As of 2022 Juneteenth is a US federal holiday.
First celebrated by Black communities in Texas, it marks June 19th, 1865, when Union troops arrived at the port of Galveston, to enforce Lincoln’s Emancipation Proclamation. While Americans celebrate that enslaved people were freed, many refuse to hear the cruel facts of slavery or allow them to be taught. The late Marian E. Barnes was a storyteller, author, historian, child advocate, and Black community leader in Austin, Texas. This week and next you hear her read her story based on historical records – a story nobody would publish because it depicts some of the cruel and violent practices and ways of speaking that slaveholders used to control and abuse their captives, throughout what Barnes terms 300 years of holocaust. Part two includes a warning to listeners. No FCC rules are violated.
Host(s): Frieda Werden
Featured Speakers/Guests: Popular storyteller, historian, community leader and child advocate Marian E. Barnes produced several books, including Black Texans: They Overcame; a series of three books of African-American tales under titles beginning Talk That Talk; and Twelve Steps to Bringing Out the Best in Every Child. She died in 2012, at age 89.

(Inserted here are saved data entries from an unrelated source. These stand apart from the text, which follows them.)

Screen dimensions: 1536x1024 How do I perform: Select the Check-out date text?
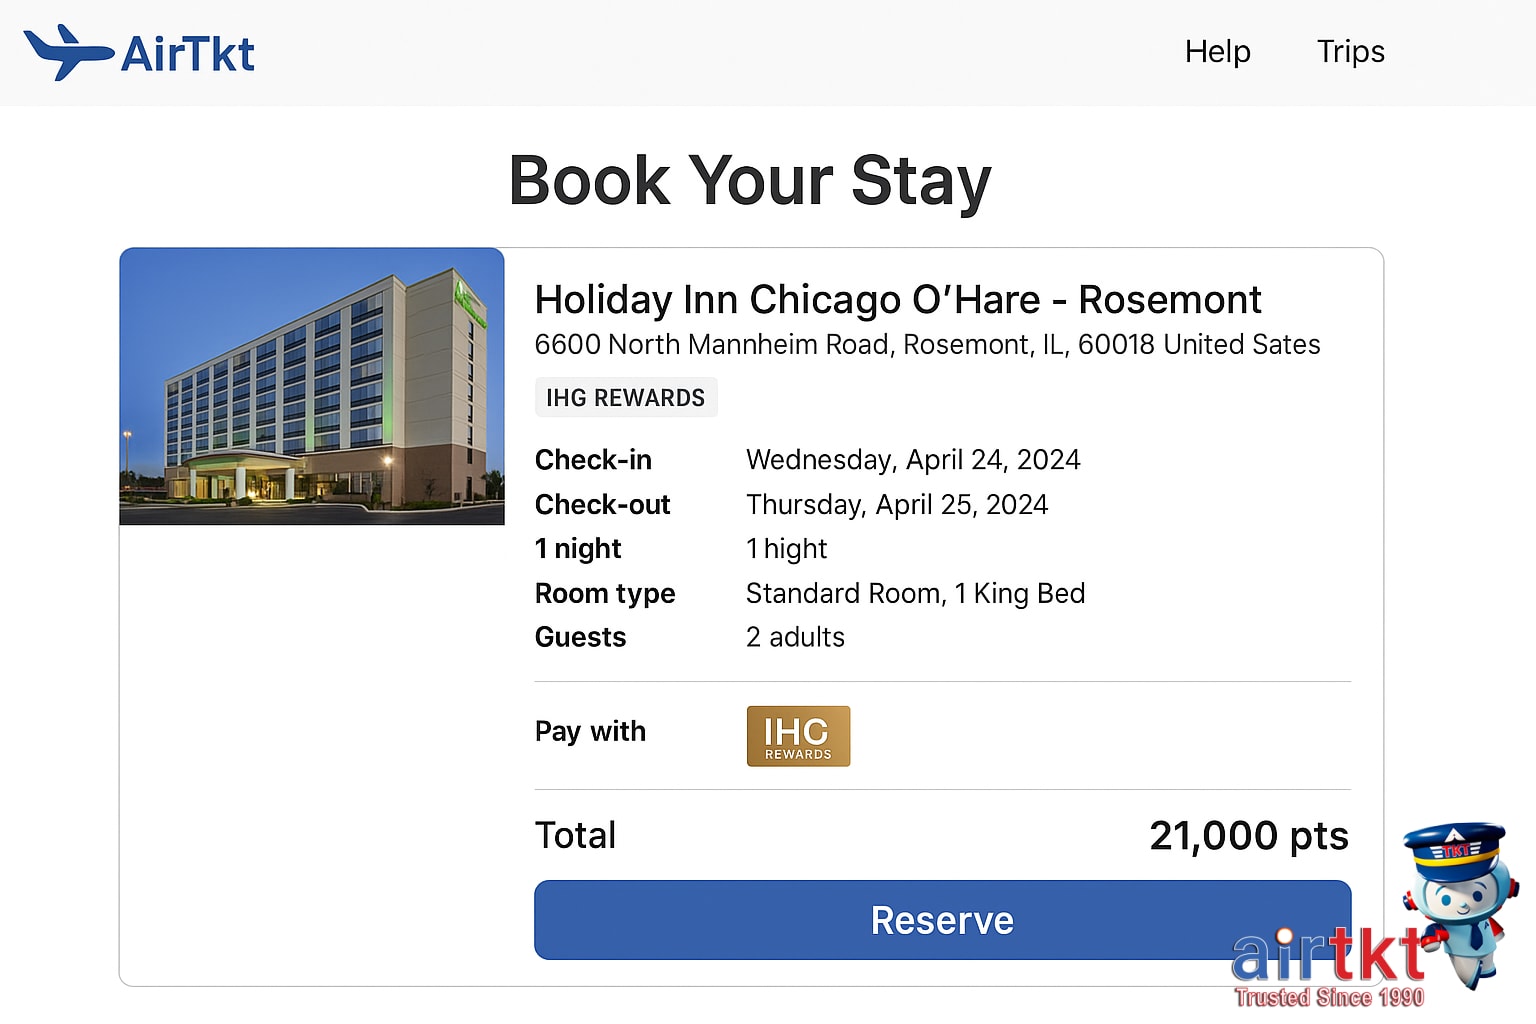[897, 504]
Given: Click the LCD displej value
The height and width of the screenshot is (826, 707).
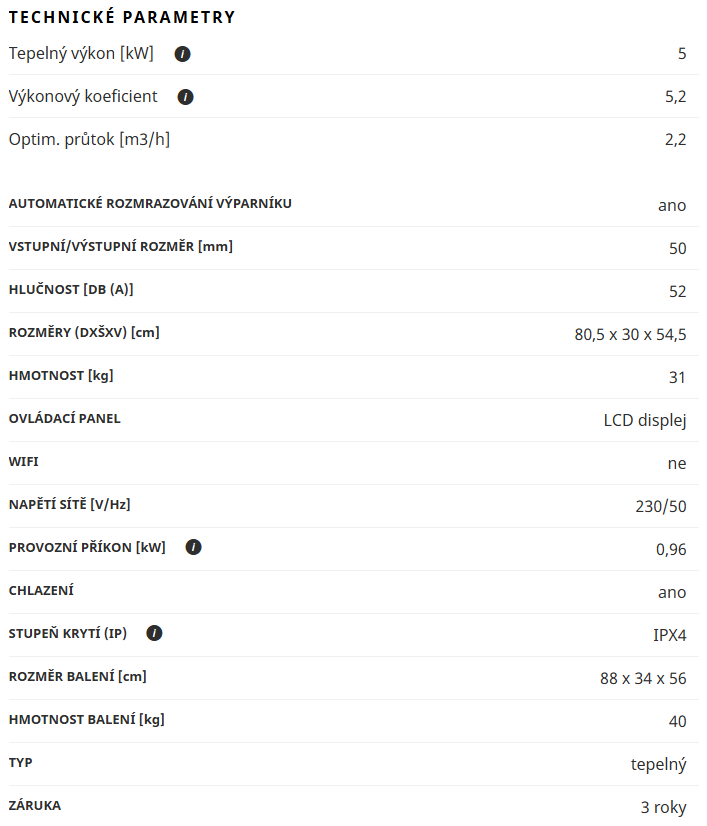Looking at the screenshot, I should 645,420.
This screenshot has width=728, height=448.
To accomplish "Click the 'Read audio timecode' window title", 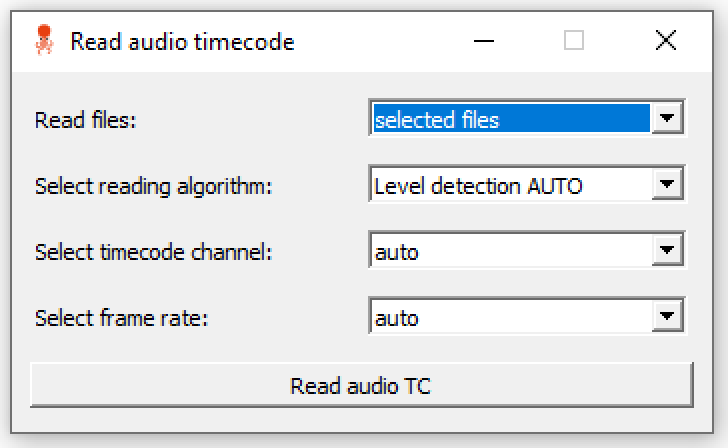I will click(x=182, y=42).
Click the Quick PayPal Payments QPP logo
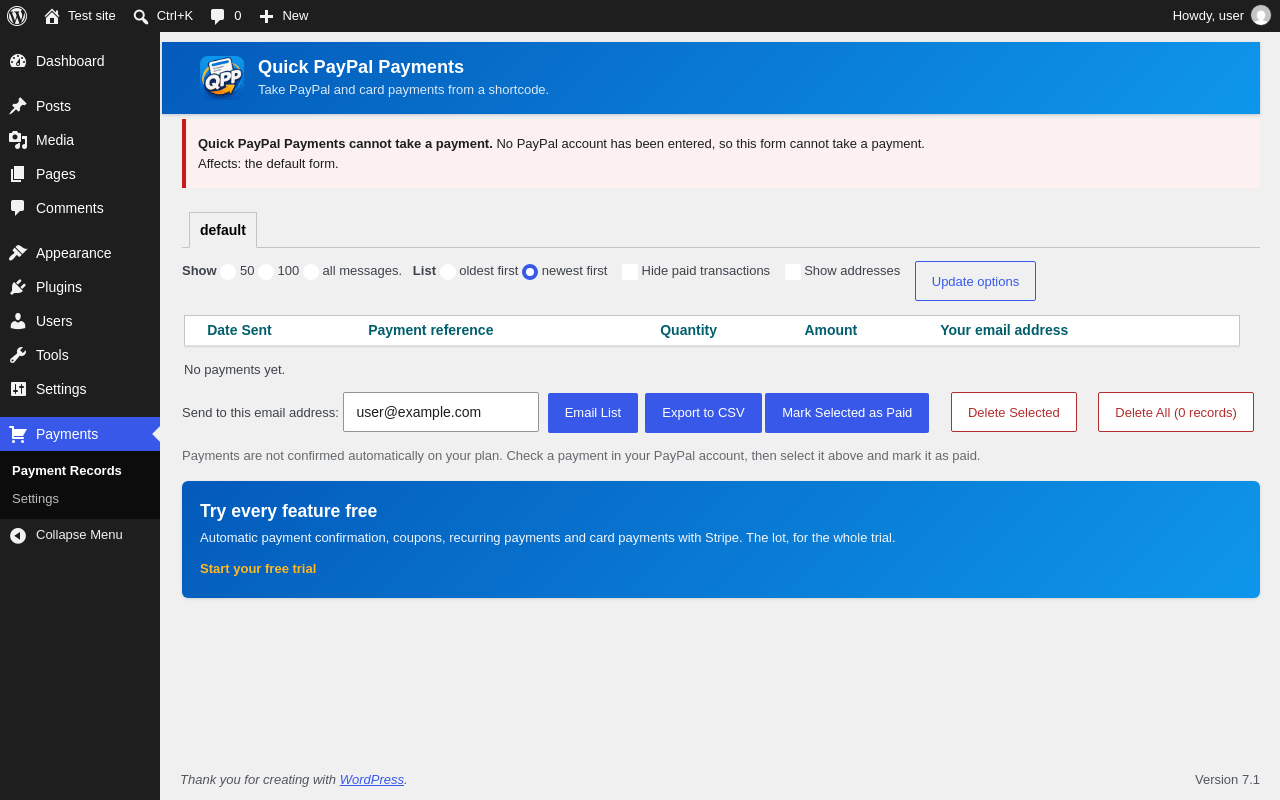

Credits: Story recorded by Marian E. Barnes 1996, and copyrighted by her. Used by permission of the author. Recording by Frieda Werden in the studio at WATER (Women’s Access To Electronic Resources), a project of Genevieve Vaughan’s Foundation for a Compassionate Society.
Comments: There has been tremendous whitewashing of this era of history by people who don’t want to know the truth or allow it to be taught – not only when the story was recorded, but to this very day. As Barnes says repeatedly, it is important to remember.